Plus tard, quand nous eûmes avalé notre sandwich, voyant que ma mère ne semblait pas avoir envie de bouger, je me suis levé et après avoir brossé de la main mon pantalon pour enlever d’éventuels brins d’herbe, je me dirigeai vers la 403 Peugeot. Avec un sourire angélique, la jolie blonde me regarda m’approcher et m’arrêter devant elle et sa famille. 
- Lorsque vous aurez terminé de déjeuner, aimeriez-vous faire une petite balade avec moi dans les parages ? lui demandai-je. 
Je marquai une pause avant d’ajouter : 
- Si vos parents le permettent, bien entendu… 
La demoiselle fut vite sur ses jambes. 
Nous avons marché un moment avant de nous installer l’un en face de l’autre dans une buvette où une table venait de se libérer. 
Et nous sommes restés là, sans nous préoccuper du temps qui passait, à faire connaissance, en nous regardant au fond des yeux. 
Elle s’appelait Claudine Job. Ses parents, d’origine polonaise, avaient vécu à Chivy-les-Etouvelles, dans l'Aisne, avant de s'établir à Senlis où son père, qui paraissait moins pauvre que le personnage biblique dont il portait le nom, était quelque chose comme forestier et fournissait son bois à une fabrique d’allumettes située entre Senlis et Compiègne. 



Claudine avait un an de moins que moi. Sa sœur aînée, Christiane qui avait mon âge, était fiancée avec un nommé Christian Sterbé, lequel faisait alors son service militaire à Compiègne et venait pratiquement chaque week-end en permission retrouver sa dulcinée. Claudine me parla ensuite de ses deux jeunes frères, Jean-Claude, quatorze ans et le petit dernier, Pascal qui devait avoir quatre ou cinq ans.
Tandis que nous conversions, mes yeux ne pouvaient pas se détacher de son visage. 
Mon Dieu!... Qu'elle était belle... 

Je n’ai aujourd'hui aucune photo de Claudine, ni l’un des portraits que j’avais peints à l’époque où nous nous sommes aimés. Mais dans mon souvenir, ses traits ressemblaient à ceux de cette jeune actrice allemande vue dernièrement à la télévision.
 
Sonja Gerhardt

Il nous fallut bientôt rejoindre nos familles respectives. Chemin faisant, nous avons échangé un premier baiser et avons convenu de nous revoir le dimanche suivant à Senlis où elle demeurait chez ses parents, dans une grande maison bourgeoise, rue Saint-Frambourg, à deux pas de la cathédrale. 

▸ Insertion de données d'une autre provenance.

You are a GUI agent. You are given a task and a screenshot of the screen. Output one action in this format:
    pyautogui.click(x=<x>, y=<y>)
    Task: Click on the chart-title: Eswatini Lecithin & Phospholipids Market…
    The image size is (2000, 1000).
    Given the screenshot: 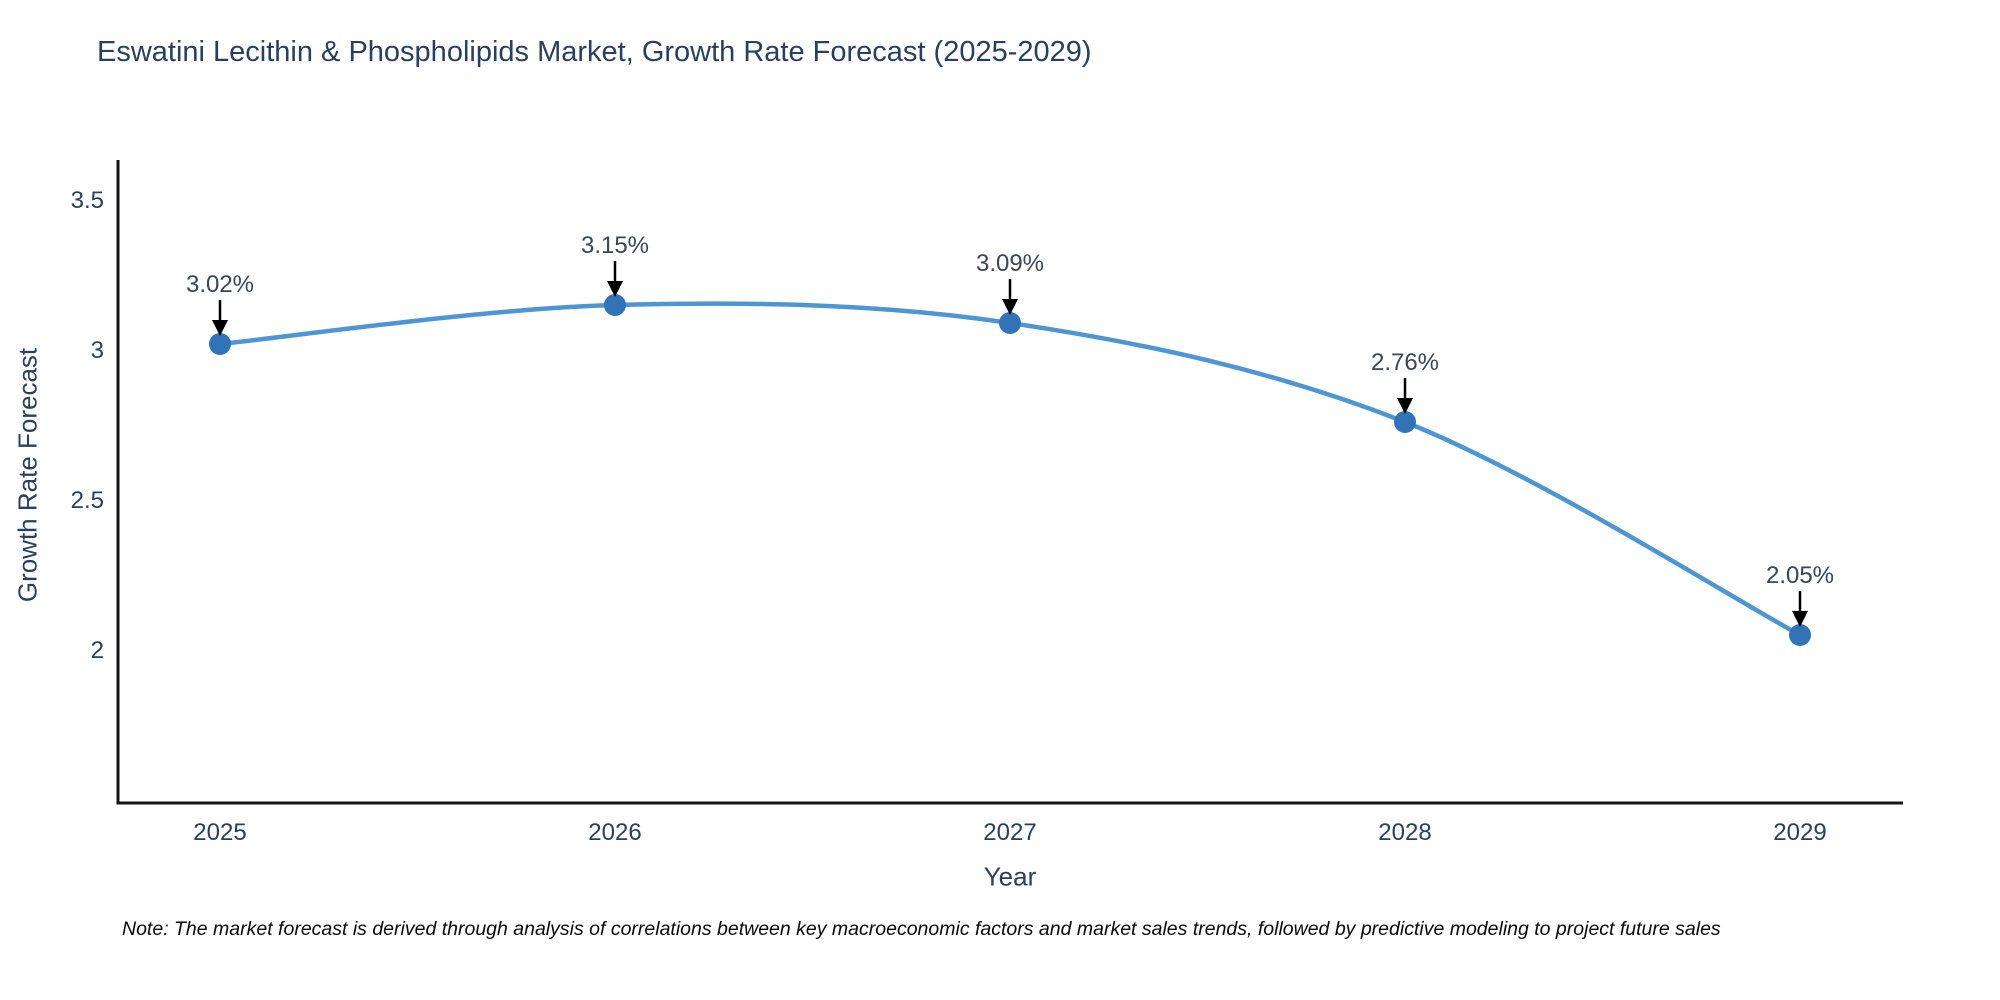 What is the action you would take?
    pyautogui.click(x=594, y=52)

C’est dans cette cathédrale que l'archiprêtre bénira l’année suivante nos fiançailles officielles en présence de nos familles réunies. 


Je me souviens avoir ensuite acheté ma première voiture pour nous retrouver plus aisément, une petite Vespa 400 avec laquelle nous sommes allés faire un tour en Normandie pour visiter Honfleur et voir le pont de Tancarville inauguré en 1959.







Et puis, il a fallu que le père Job fasse des siennes... Quel Gâchis !




***



Addenda


Je l'appelais Claudine... Elle ne m'a jamais donné de ses nouvelles après notre séparation forcée
Une soixantaine d'années plus tard, je découvre que Claude, Thérèse Job, née le 7 septembre 1942 à Chivy-les-Etouvelles, était décédée le 25 septembre 2018 à l'âge de 76 ans. 



Elle demeurait à Fleurines, une petite commune de 1880 habitants située à 6 kilomètres au nord de Senlis.
Paix à son âme.

*

Curieusement, sa sœur Christiane et son frère Jean-Claude sont décédés au cours de cette même année 2018 :  





Leur père les avait précédés 15 ans plus tôt.